Fig. 4 Dose equivalent rate per primary flux function for protons (a) and 4He ions (b) at different depth (2,4,6…20 and surface) of the Martian atmosphere with a surface pressure of 827 Pa. Line colors and properties are set to be same as in Figure 3.

3 Results and discussions

On the surface of Mars, we calculated the dose rate per primary flux function for both primary protons and helium ions as shown in Figure 2. For different surface pressure conditions which are different seasonal pressures measured at Gale Crater (Guo et al., 2015), these are ready-to-go dose functions versus the energy of primary particles reaching the top of the Martian atmosphere.

As shown in the figure, there is a sharp decrease of surface dose contribution from primary protons with energies below the gray shaded area which is from 140 to 190 MeV/nuc. This “cutoff” energy E_c is equivalent to the energy required for a proton to penetrate through the total Martian atmospheric depth as shown in the proton-proton matrix in Figure 1a. Contribution to the surface dose below this primary energy is mainly from proton generated secondaries such as electrons, gammas, and neutrons such as illustrated in Figure 1b.

It is also shown that this cutoff energy depends on the surface pressure (proportional to the total atmospheric depth): higher surface pressure corresponds to a slightly larger cutoff energy as it is more difficult for particles to penetrate through the whole atmosphere. This is supported by observations (Rafkin et al., 2014) that the surface dose rate seen by MSL/RAD is anti-correlated with the surface pressure measured by the Rover Environmental Monitoring Station (REMS, Gomez-Elvira et al., 2012) on board MSL.

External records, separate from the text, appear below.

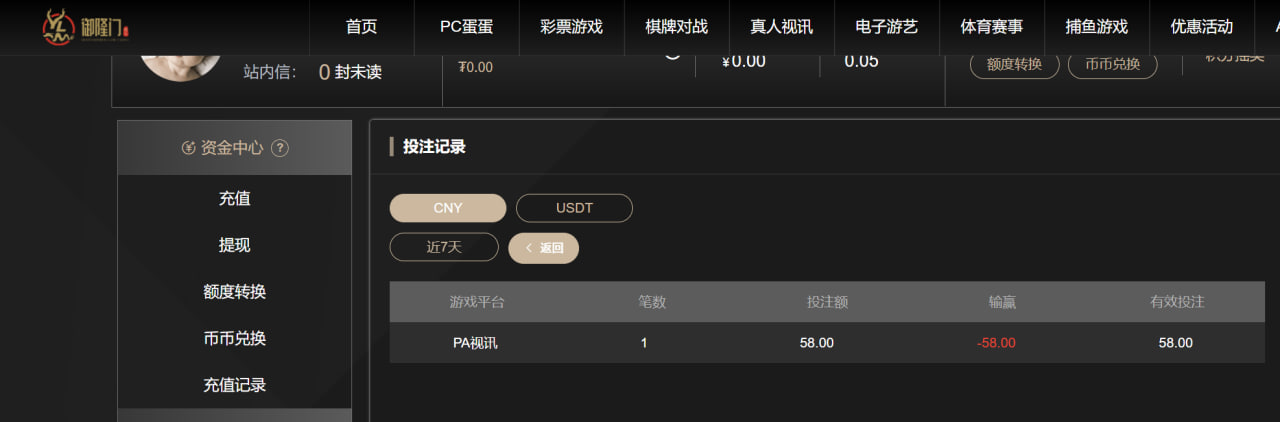Click the 币币兑换 pill button in the header
The width and height of the screenshot is (1280, 422).
(1112, 65)
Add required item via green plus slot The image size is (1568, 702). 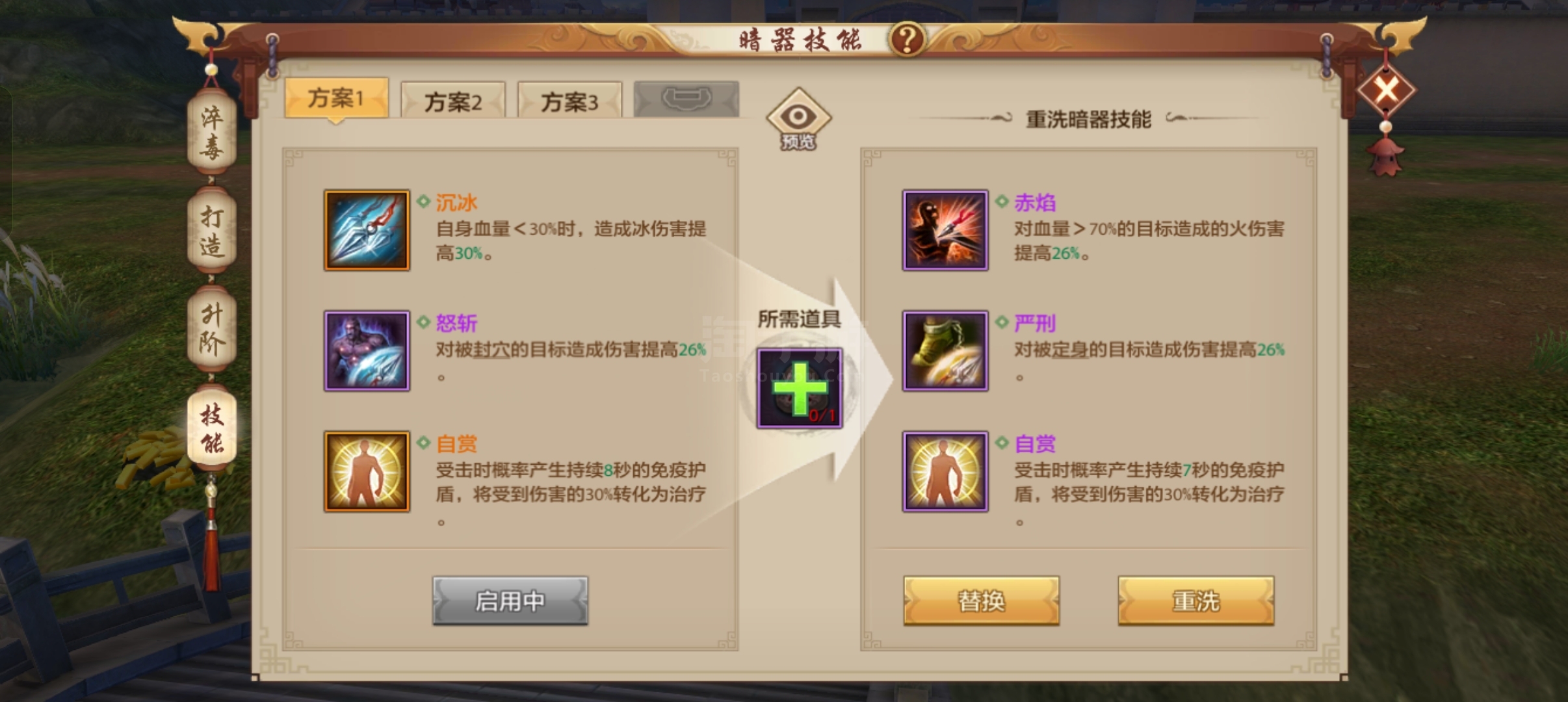tap(800, 388)
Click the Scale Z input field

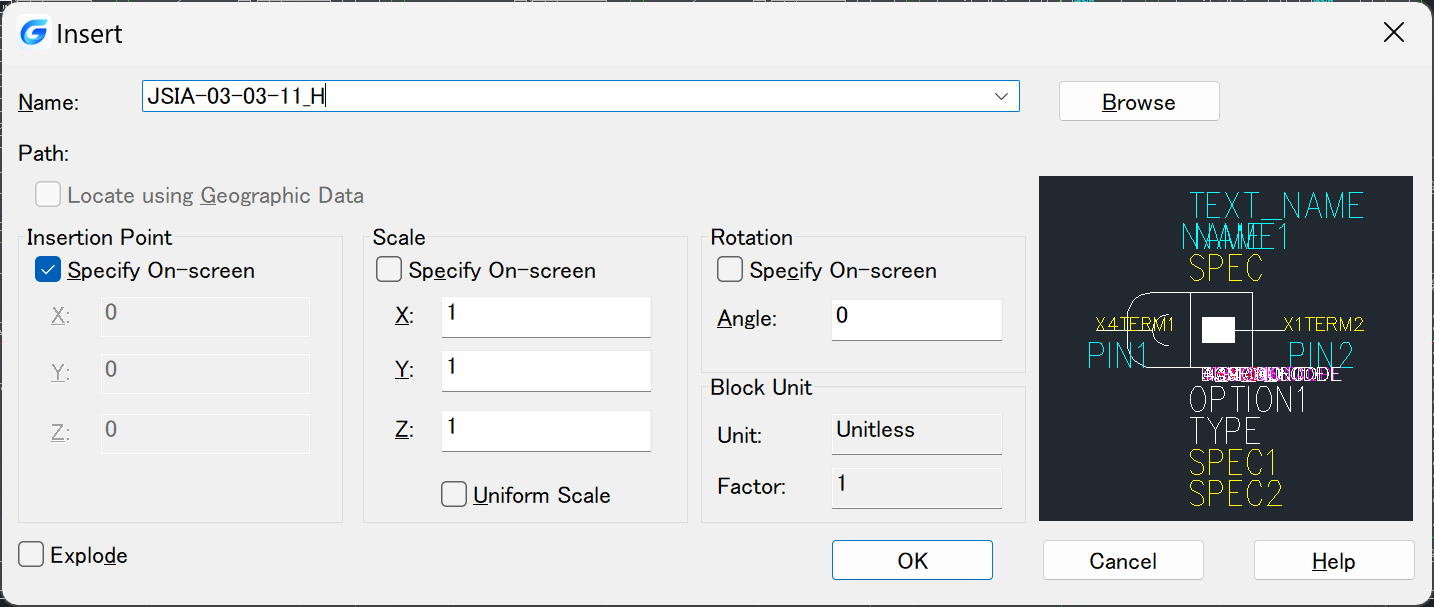point(546,430)
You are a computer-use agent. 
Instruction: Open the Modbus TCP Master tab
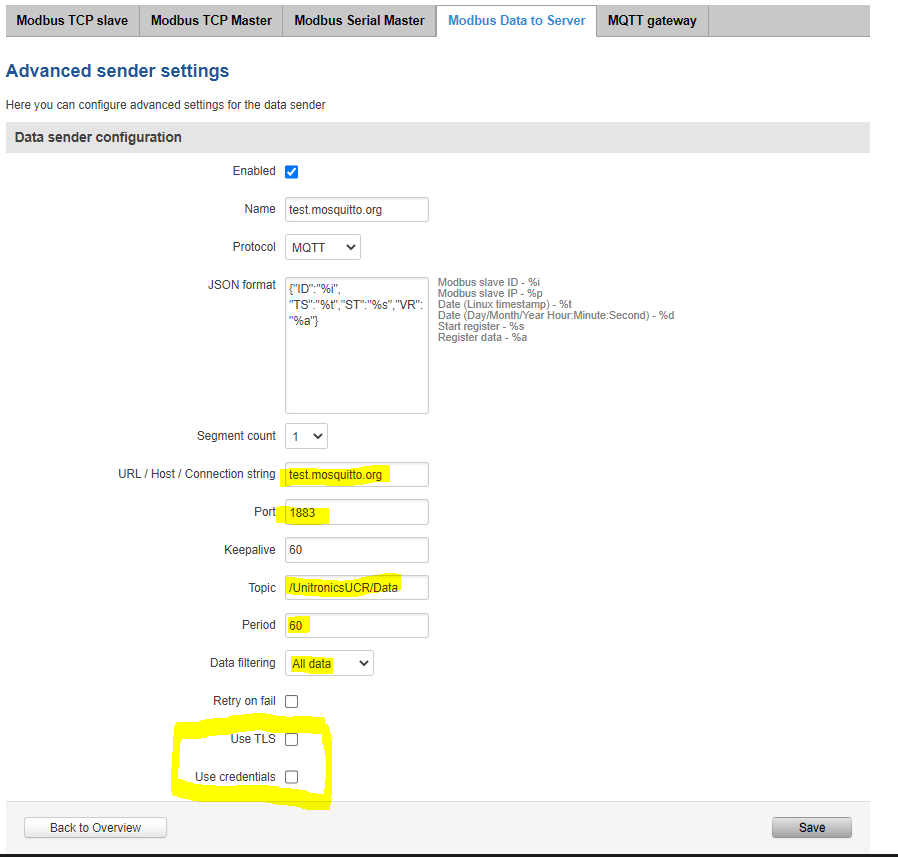[211, 21]
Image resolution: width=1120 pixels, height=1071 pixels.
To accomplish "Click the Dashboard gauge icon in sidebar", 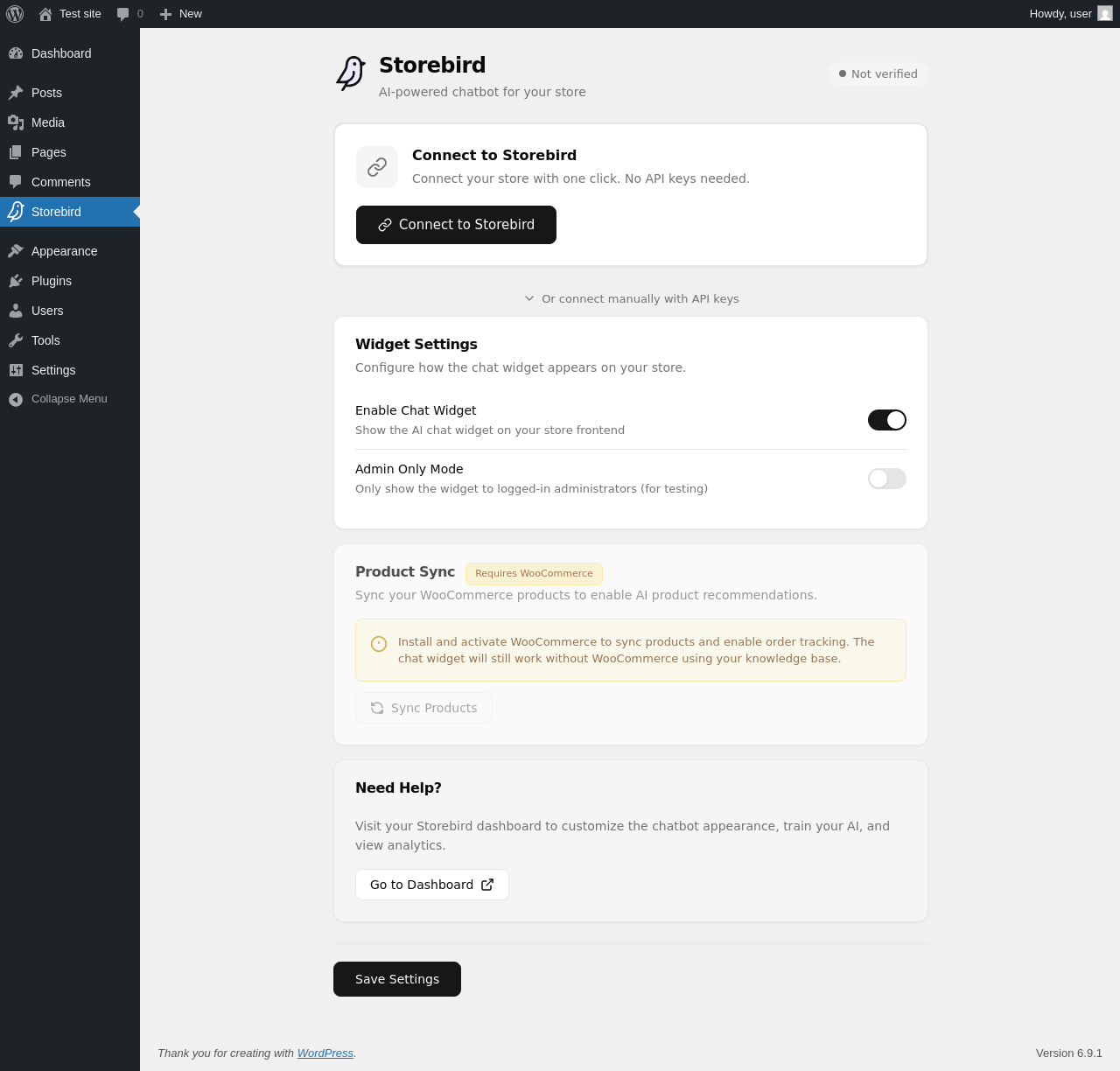I will pyautogui.click(x=16, y=53).
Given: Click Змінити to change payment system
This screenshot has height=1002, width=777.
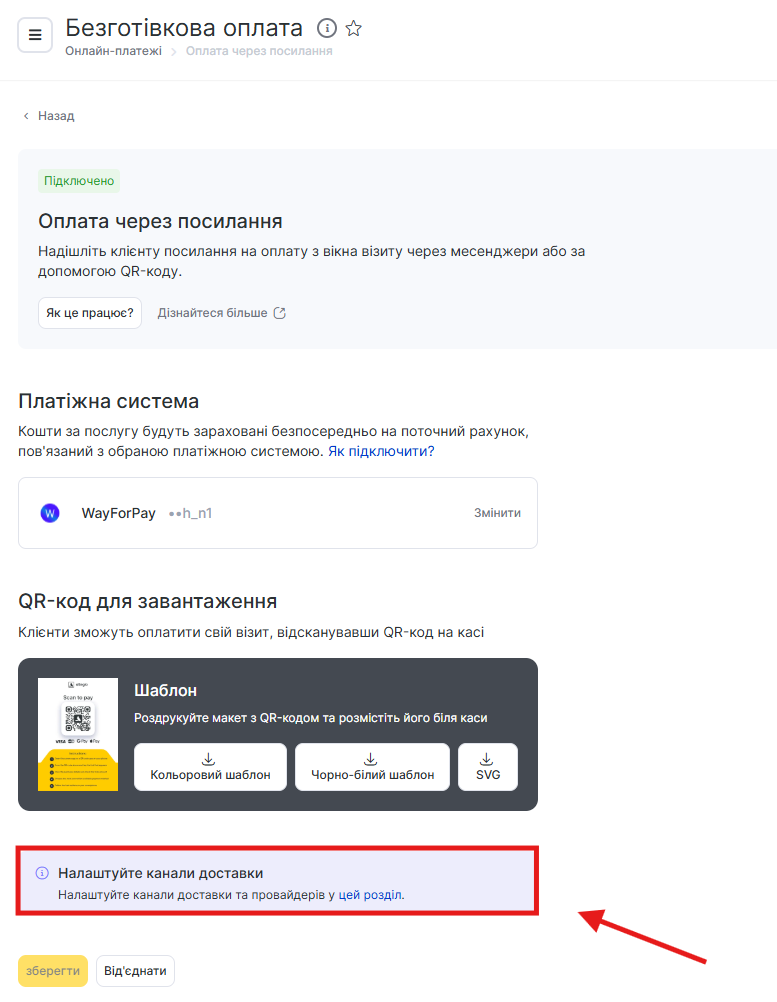Looking at the screenshot, I should click(x=497, y=513).
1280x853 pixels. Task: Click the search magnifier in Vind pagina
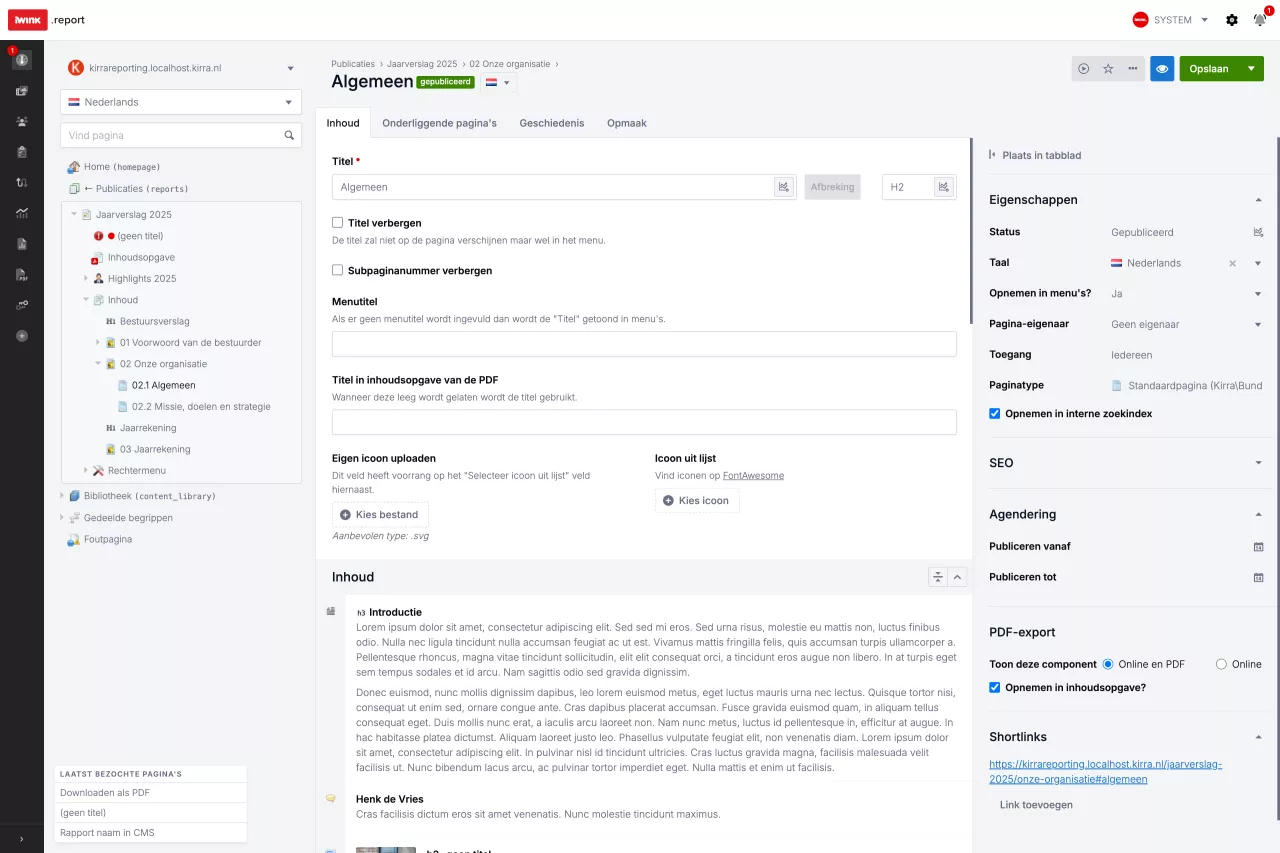tap(289, 135)
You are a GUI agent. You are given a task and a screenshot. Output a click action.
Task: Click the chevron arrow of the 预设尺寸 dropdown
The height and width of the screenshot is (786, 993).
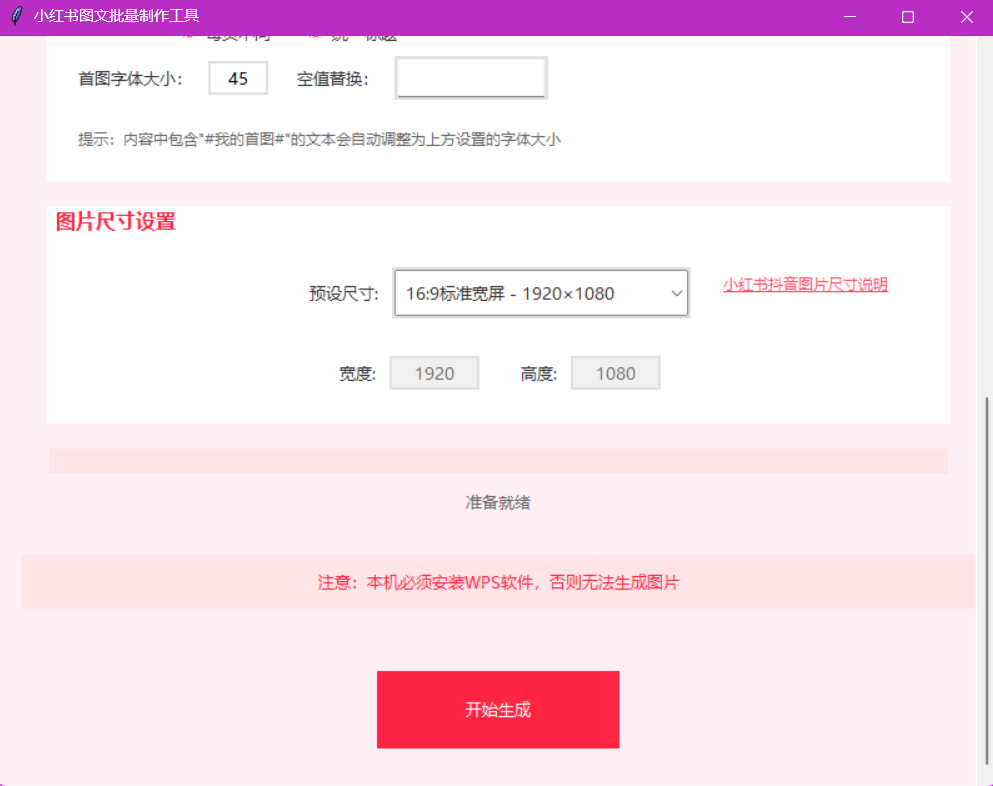point(676,293)
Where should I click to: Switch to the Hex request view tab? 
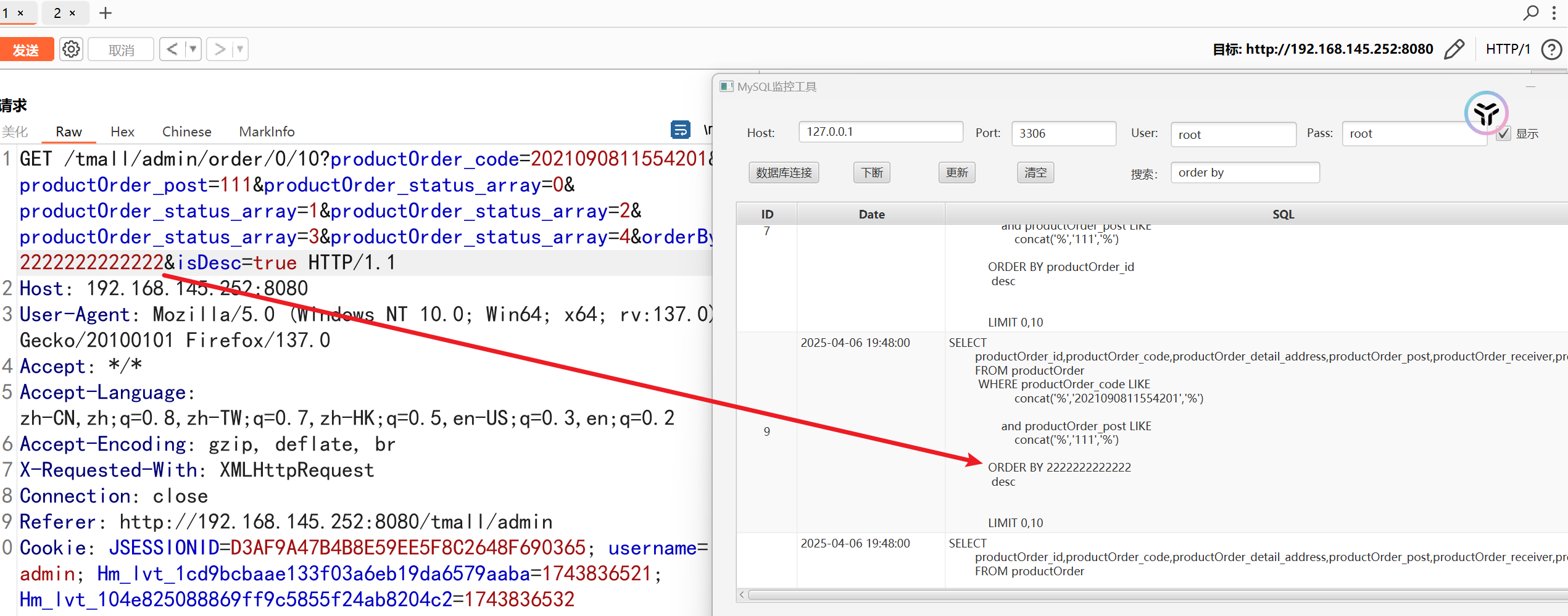[x=122, y=131]
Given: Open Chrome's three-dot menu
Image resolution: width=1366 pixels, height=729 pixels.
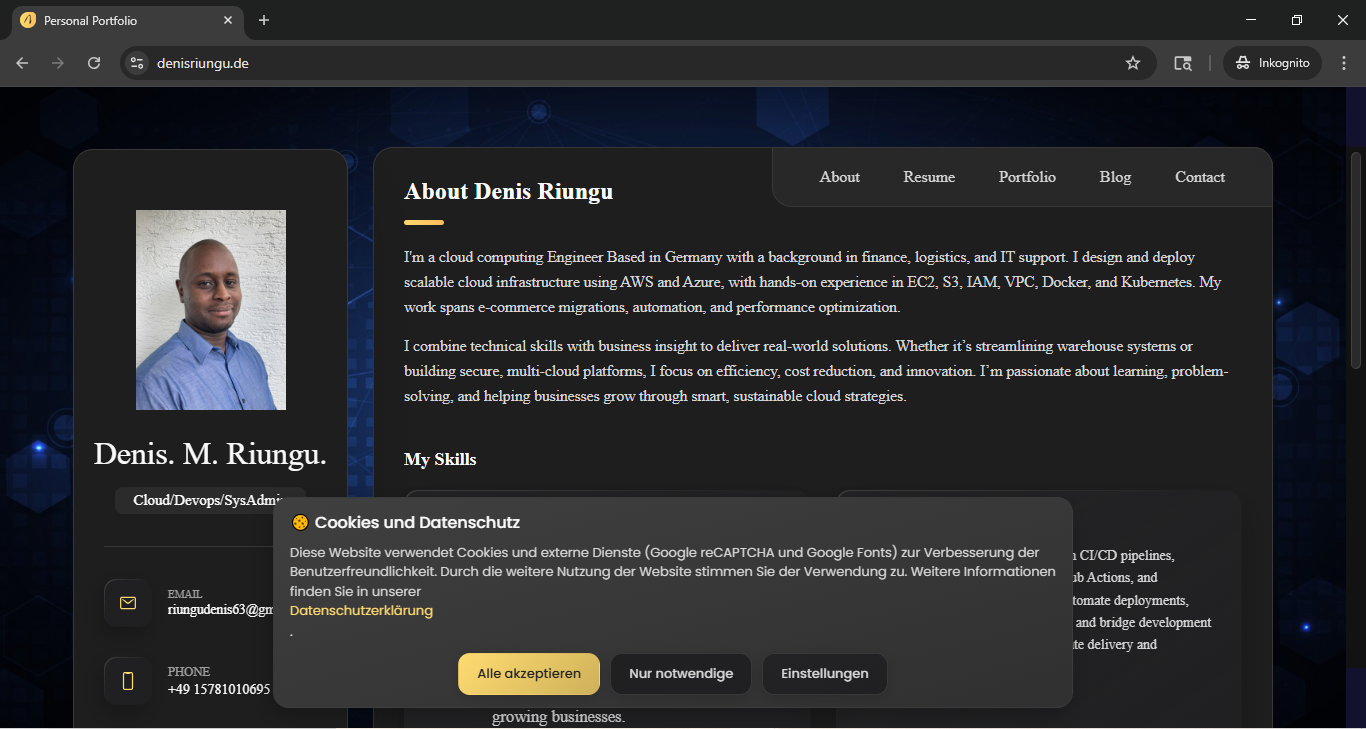Looking at the screenshot, I should (1343, 63).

The primary spectra used to fold with these functions are free space GCR or SEP spectra in units of particles/sr/cm²/s/MeV (which are first scaled by the energy bin width used for calculating these functions before the folding). And the total induced dose rate (in units of μGy/day) by certain given spectra is the integrated sum of the free space spectra multiplying the dose function. We also calculated and plotted the dose rate function induced by the primary protons and ⁴He ions in deep space with no planet or atmosphere shielding present and the full geometric angle is 4π as shown in the black solid lines in Figure 2. The black dashed lines illustrate the scenario when only half of the full geometry should be considered such as near a planet or a large spacecraft which blocks about half of the isotropic free space flux (while no albedo secondaries are neglected). As shown, the dose function in deep space is rather similar to the ionization energy loss (e.g., the Bethe-Bloch function) process and it increases significantly for low-energy particles and flattens for relativistic high-energy ones.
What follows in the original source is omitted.